Anything as large as a car wheel is almost certainly extremely complicated as well. The wheel has more atoms than a beach has grains of sand. It's made of long, convoluted polymer molecules that were formed in complicated chemical processes, as well as from air and metals, themselves interesting materials to understand. The wheel deforms and bounces as it rotates. It dissipates energy into the road and its surroundings, and takes energy in from the motor. If you wanted to understand everything about the wheel, by the time you are done, you'll have a learned a great deal from all over the natural sciences. I once read an entire book called "The Bicycle Wheel" that really only covered a few select topics, like the tension in the spokes and the alignment. Everything that can be said would take many books.
On the other hand, physicists do not want to know everything about the wheel. Part of the art of physics is figuring out the bare minimum amount of information about the wheel to take into consideration. What to consider depends on what sort of question you're answering.
Suppose you are testing the brakes, and you want the car to stop very suddenly. Then the brakes must dissipate all the kinetic energy of the car. In that case, you might wonder, "Can I calculate this energy using simply $KE = 1/2 mv^2$, or do I need to consider the extra energy of the rotating wheels?" Here we would ignore most sorts of energy, and focus only on the translational and rotational kinetic energies.

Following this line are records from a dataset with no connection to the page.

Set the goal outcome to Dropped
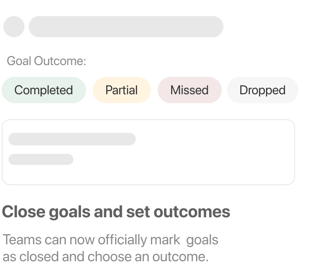 [263, 90]
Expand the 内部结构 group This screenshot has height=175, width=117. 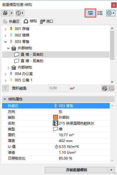tap(8, 68)
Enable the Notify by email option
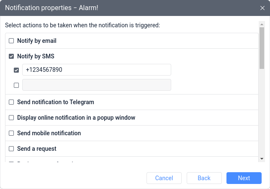This screenshot has width=270, height=189. tap(11, 41)
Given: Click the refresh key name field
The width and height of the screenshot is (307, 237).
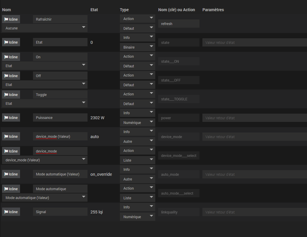Looking at the screenshot, I should coord(179,24).
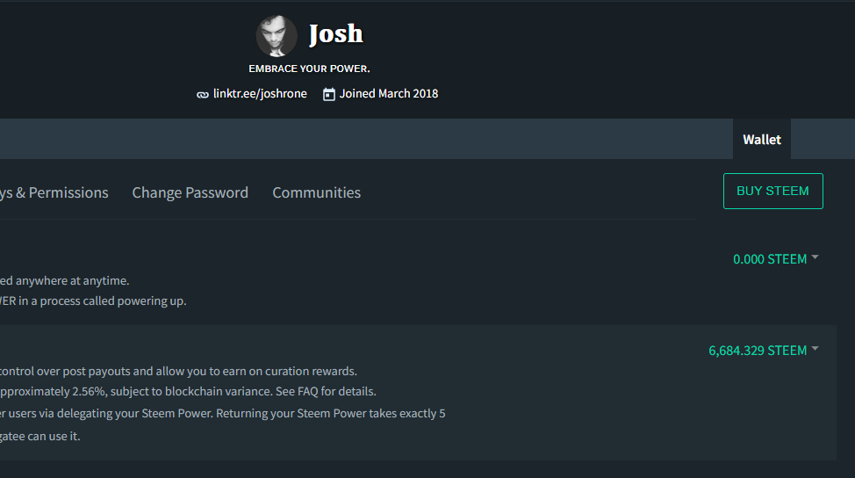Open the linktr.ee/joshrone link

pos(260,94)
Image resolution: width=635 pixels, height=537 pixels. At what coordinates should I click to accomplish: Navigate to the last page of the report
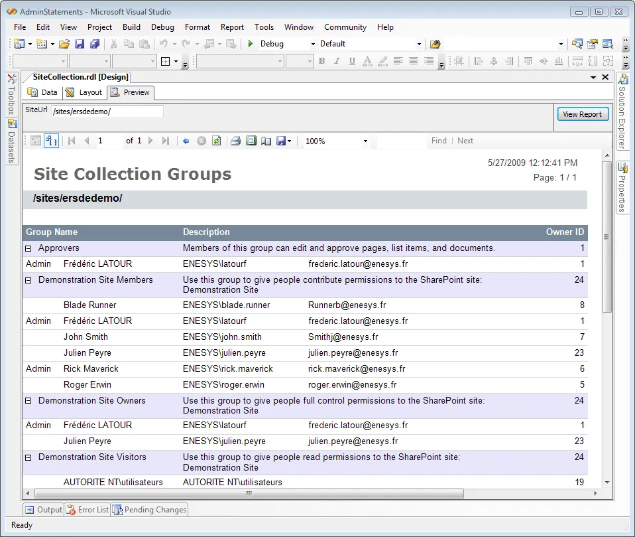point(166,140)
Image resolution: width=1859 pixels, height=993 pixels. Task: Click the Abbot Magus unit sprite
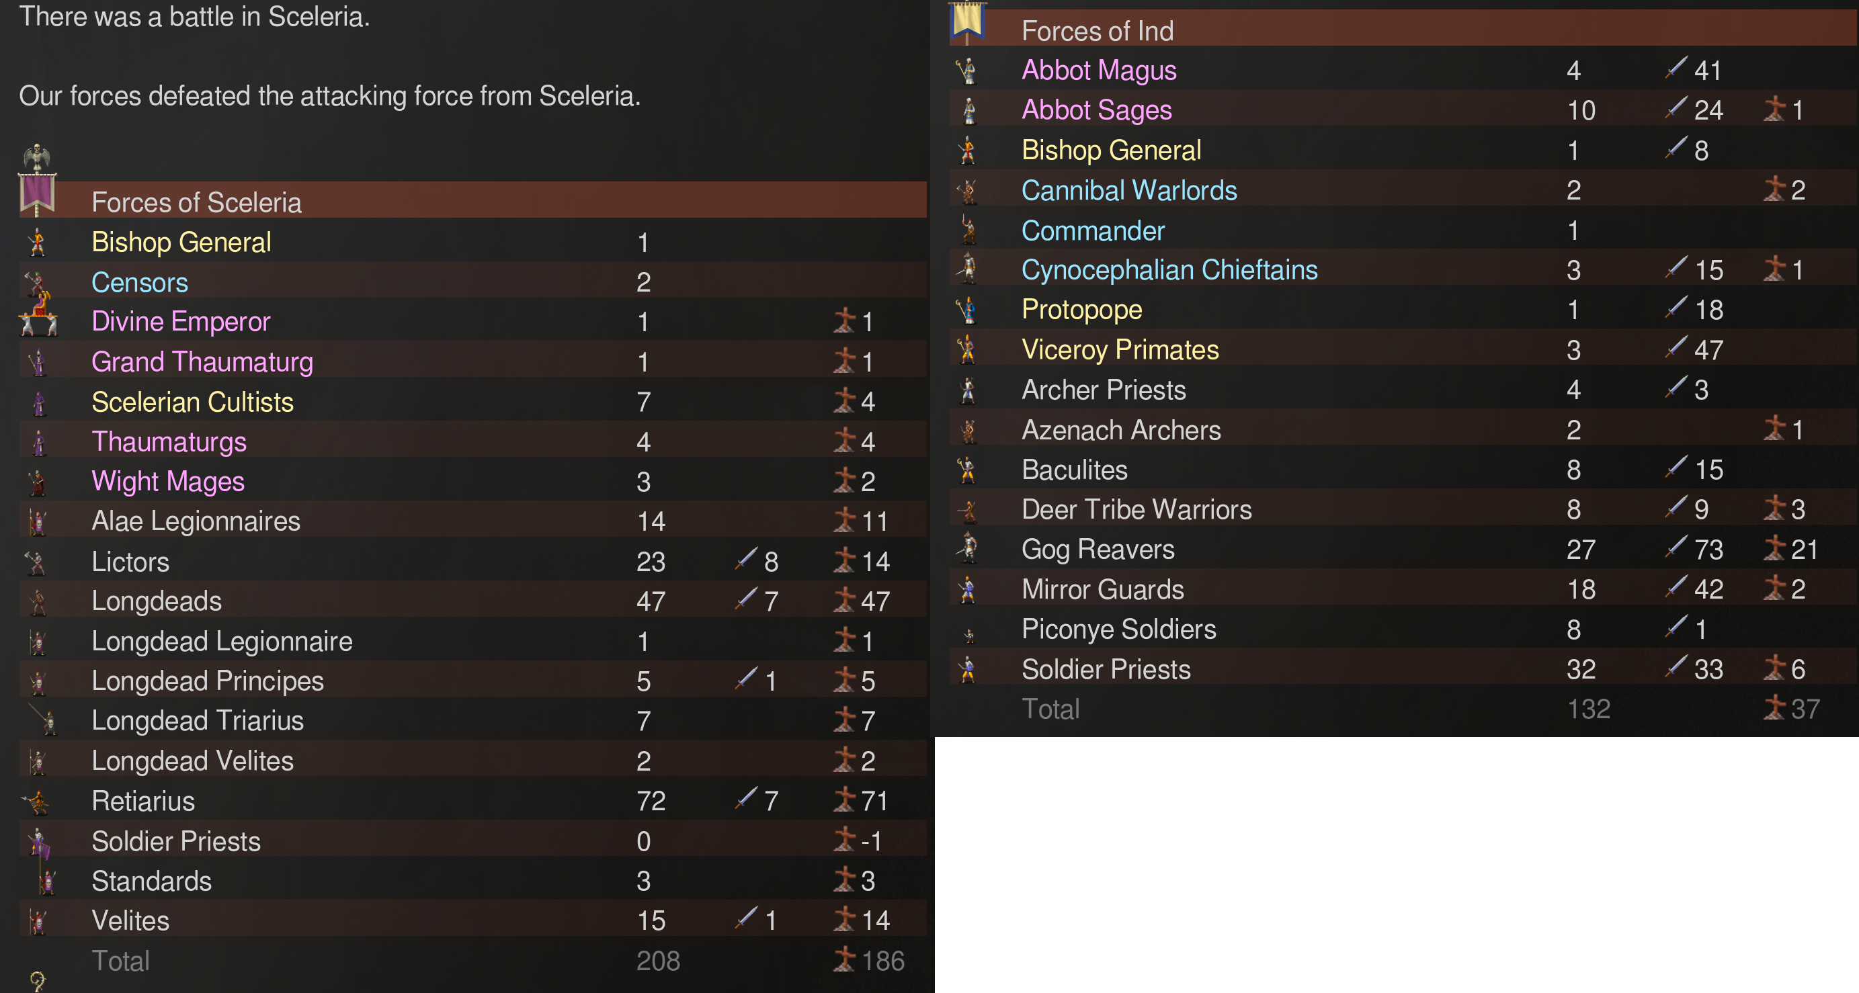(967, 70)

In another situation, we might ask, "How will my gas mileage improve if I inflate my tires another 5 psi?" (In the US, we use absurd units for everything.) In that case, we would be concerned with how the energy of the wheel is being turned into heat, and we'd have to consider the energy involved in deforming the wheel repeatedly as it goes around - stretching the rubber and slipping against the road, etc.
It's true that there are many forms of energy in the wheel, and so the full picture is complicated. However, the goal is to ignore as many complications as is reasonable at any given time. Figuring out which things to consider and which to ignore is a difficult skill that physicists gain only by dint of long and diligent practice.